You could decompress by writing each decompressed chunk you read into a
MemoryStream instead, then get the array after that. You might waste a
bit of time/memory copying things around, but it would only need to
read the data once.

Yes, I see what you're saying.

I'm also reading quite a few postings around the net that the new
System.IO.Compression functionality "isn't very good", at least not for file
compression / decompression - is this the general consensus around here?

The 3rd-party component I've been using up to now is available for .NET2, so
I might just continue to use it anyway...
 
J

Jon Skeet [C# MVP]

Mark said:
Yes, I see what you're saying.

I'm also reading quite a few postings around the net that the new
System.IO.Compression functionality "isn't very good", at least not for file
compression / decompression - is this the general consensus around here?

Well, it's somewhat limited in terms of it being solely stream
compression - zip files themselves can't be extracted, etc. I don't
know much more about it than that though.
The 3rd-party component I've been using up to now is available for .NET2, so
I might just continue to use it anyway...

SharpZipLib by any chance? I've used that too, and it works well -
although there's a bug which I reported a while ago which worried me
somewhat. (It was unable to decompress its own compressed data.) It may
have been fixed by now, of course...

Jon
 
M

Mark Rae

SharpZipLib by any chance?

No - I tried that, but didn't like it.

I'm using this: http://www.chilkatsoft.com/ChilkatDotNet.asp

I originally started using it back in v1.0 days, because the contract I was
working on needed to support compression, FTP and encryption, and this did
all three plus loads more besides.

Their support is excellent too. Recently, I had a requirement to interface
with an ancient VMS machine at a company in Canada via FTP, and they worked
with me to iron out the various issues, specifically with the way VMS stores
more than one file of the same name, differentiated by version numbers e.g.

JON.SKEET;1
JON.SKEET;2
JON.SKEET;3

Basically, I sent them all of the error logs, and they sent me an updated
version of their DLL with updated VMS support.
 
G

Guest

I've used Mike Krueger, et al SharpZipLib for all kinds of compression
needs, both Zip and in-memory, and I'm sure the bug that Jon referred to has
long since been fixed. Something about having all the source code handy just
gives me a better comfort level. And once when first started out I had a
question and Mike was gracious enough to supply me with some sample code.
Peter

--
Co-founder, Eggheadcafe.com developer portal:
http://www.eggheadcafe.com
UnBlog:
http://petesbloggerama.blogspot.com
 
J

Jon Skeet [C# MVP]

Peter said:
I've used Mike Krueger, et al SharpZipLib for all kinds of compression
needs, both Zip and in-memory, and I'm sure the bug that Jon referred to has
long since been fixed. Something about having all the source code handy just
gives me a better comfort level. And once when first started out I had a
question and Mike was gracious enough to supply me with some sample code.

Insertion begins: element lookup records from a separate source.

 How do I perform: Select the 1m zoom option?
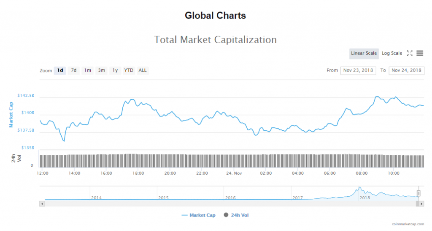pos(87,70)
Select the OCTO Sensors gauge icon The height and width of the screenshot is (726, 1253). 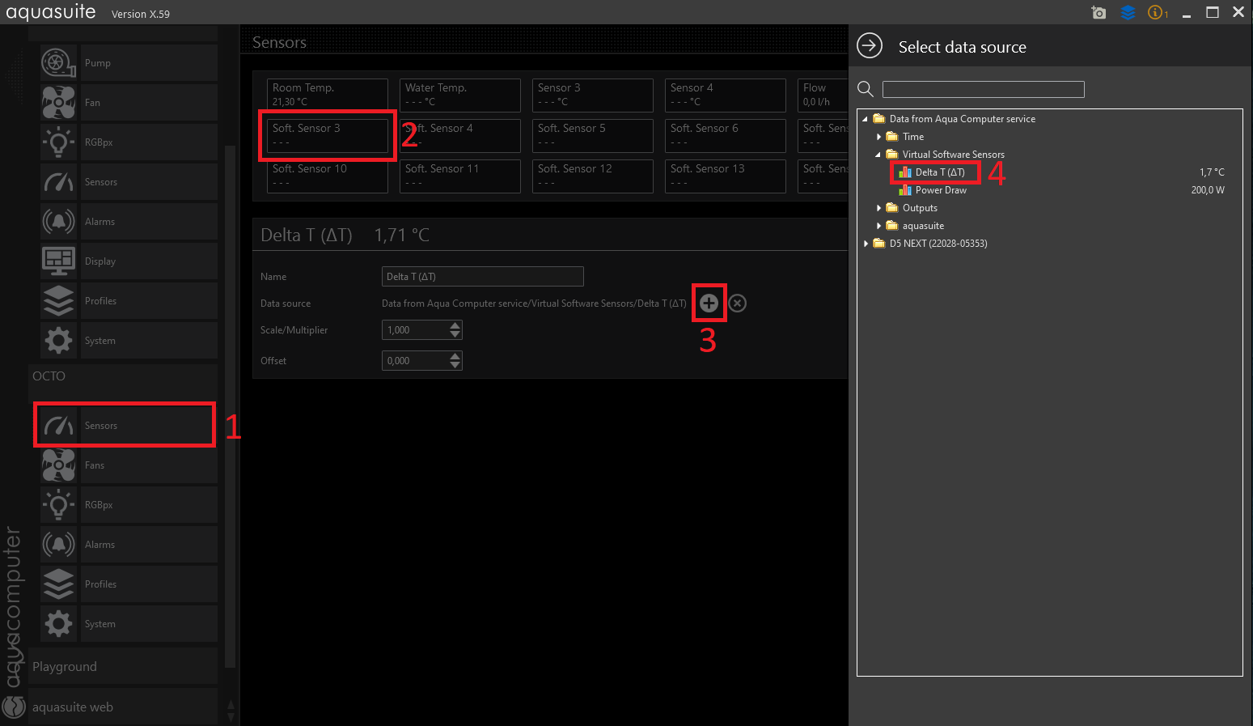pyautogui.click(x=58, y=425)
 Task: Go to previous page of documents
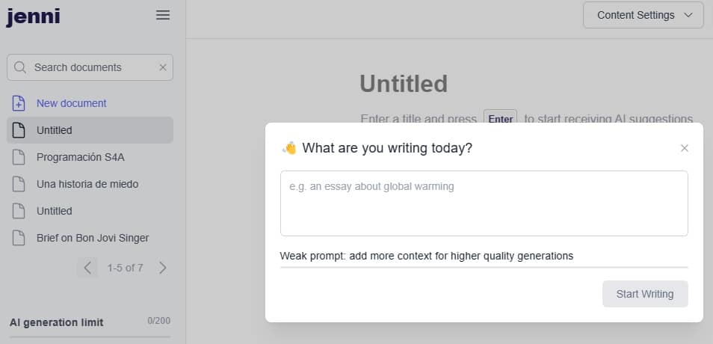[87, 268]
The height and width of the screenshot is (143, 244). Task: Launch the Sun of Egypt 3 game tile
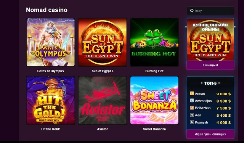(103, 42)
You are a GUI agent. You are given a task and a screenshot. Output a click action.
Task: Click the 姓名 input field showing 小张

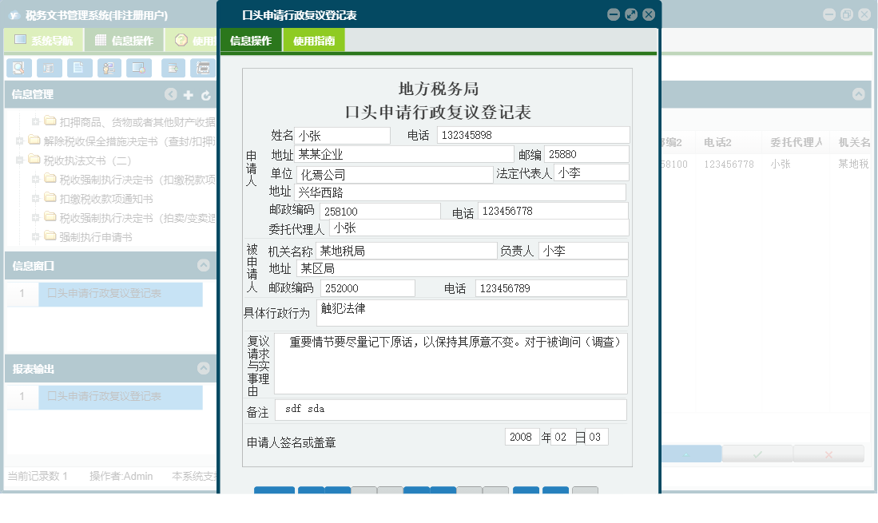pyautogui.click(x=344, y=135)
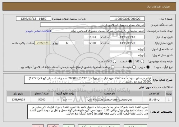Click the شماره نیاز number field
Viewport: 179px width, 127px height.
(x=127, y=19)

I wouldn't be so sure it'll have been fixed by now. I submitted it less
than a year ago, and haven't heard anything about the bug being fixed,
despite providing a "short but complete example" in the normal way.

Unfortunately the forums (where I reported the bug) don't have anything
earlier than last August, so I can't easily check. I've found the files
involved though, so I'll have a go at compressing them from what I
remember of the problem, and see if I can reproduce it again.

Of course, I tried to fix it myself, but I rapidly got into fairly deep
water where an in-depth knowledge of compression was required.

Jon
 
J

Jon Skeet [C# MVP]

Jon said:
Unfortunately the forums (where I reported the bug) don't have anything
earlier than last August, so I can't easily check. I've found the files
involved though, so I'll have a go at compressing them from what I
remember of the problem, and see if I can reproduce it again.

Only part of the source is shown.